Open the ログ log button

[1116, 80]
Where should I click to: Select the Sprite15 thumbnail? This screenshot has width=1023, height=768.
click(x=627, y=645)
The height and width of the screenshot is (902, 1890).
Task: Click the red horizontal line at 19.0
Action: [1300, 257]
# # # # #
▶ [What to produce]:
Retype each entry exactly, missing none.

▶ [Exercise solution]:
Open the ログ log button

[1116, 80]
Where should I click to: Select the Sprite15 thumbnail? This screenshot has width=1023, height=768.
click(x=627, y=645)
The height and width of the screenshot is (902, 1890).
Task: Click the red horizontal line at 19.0
Action: [1300, 257]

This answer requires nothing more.